Rihem Farkh1,2, Haykel Marouani1,*, Khaled Al Jaloud1, Saad Alhuwaimel3, Mohammad Tabrez Quasim4, Yasser Fouad1

1 College of Engineering, Muzahimiyah Branch, King Saud University, Riyadh, 11451, Saudi Arabia
2 Laboratory for Analysis, Conception and Control of Systems, Department of Electrical Engineering, National Engineering School of Tunis, Tunis El Manar University, 1002, Tunisia
3 King Abdulaziz City for Science and Technology, Riyadh, 12354, Saudi Arabia
4 College of Computing and Information Technology, University of Bisha, Bisha, 67714, Saudi Arabia

* Corresponding Author: Haykel Marouani. Email: email

(This article belongs to this Special Issue: Artificial Intelligence and Healthcare Analytics for COVID-19)

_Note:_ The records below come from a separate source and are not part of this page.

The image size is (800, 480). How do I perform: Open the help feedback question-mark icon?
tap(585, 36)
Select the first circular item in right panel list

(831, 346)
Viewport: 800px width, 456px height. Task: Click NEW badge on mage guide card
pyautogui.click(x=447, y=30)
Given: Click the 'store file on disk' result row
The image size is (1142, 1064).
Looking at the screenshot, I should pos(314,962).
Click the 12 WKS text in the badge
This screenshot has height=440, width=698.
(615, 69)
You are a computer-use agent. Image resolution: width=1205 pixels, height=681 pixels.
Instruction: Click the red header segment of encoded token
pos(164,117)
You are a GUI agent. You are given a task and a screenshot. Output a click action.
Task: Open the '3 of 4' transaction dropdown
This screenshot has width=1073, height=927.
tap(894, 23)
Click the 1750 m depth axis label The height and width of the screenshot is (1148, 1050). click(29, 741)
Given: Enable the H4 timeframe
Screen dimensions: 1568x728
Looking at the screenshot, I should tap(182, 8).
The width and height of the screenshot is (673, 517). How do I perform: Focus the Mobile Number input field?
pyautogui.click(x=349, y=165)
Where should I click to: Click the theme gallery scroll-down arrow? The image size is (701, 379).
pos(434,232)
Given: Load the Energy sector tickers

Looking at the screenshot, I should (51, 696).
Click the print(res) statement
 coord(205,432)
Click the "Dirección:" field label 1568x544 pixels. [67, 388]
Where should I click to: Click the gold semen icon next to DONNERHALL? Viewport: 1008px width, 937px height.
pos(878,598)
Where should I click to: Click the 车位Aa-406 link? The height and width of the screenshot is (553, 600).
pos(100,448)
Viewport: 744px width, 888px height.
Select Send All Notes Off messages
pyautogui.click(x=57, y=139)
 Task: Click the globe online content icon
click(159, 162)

Computers, Materials & Continua 2021, 68(2), 2189-2203. https://doi.org/10.32604/cmc.2021.015906

Abstract

The COVID-19 pandemic has shown that there is a lack of healthcare facilities to cope with a pandemic. This has also underscored the immediate need to rapidly develop hospitals capable of dealing with infectious patients and to rapidly change in supply lines to manufacture the prescription goods (including medicines) that is needed to prevent infection and treatment for infected patients. The COVID-19 has shown the utility of intelligent autonomous robots that assist human efforts to combat a pandemic. The artificial intelligence based on neural networks and deep learning can help to fight COVID-19 in many ways, particularly in the control of autonomous medic robots. Health officials aim to curb the spread of COVID-19 among medical, nursing staff and patients by using intelligent robots. We propose an advanced controller for a service robot to be used in hospitals. This type of robot is deployed to deliver food and dispense medications to individual patients. An autonomous line-follower robot that can sense and follow a line drawn on the floor and drive through the rooms of patients with control of its direction. These criteria were met by using two controllers simultaneously: a deep neural network controller to predict the trajectory of movement and a proportional-integral-derivative (PID) controller for automatic steering and speed control.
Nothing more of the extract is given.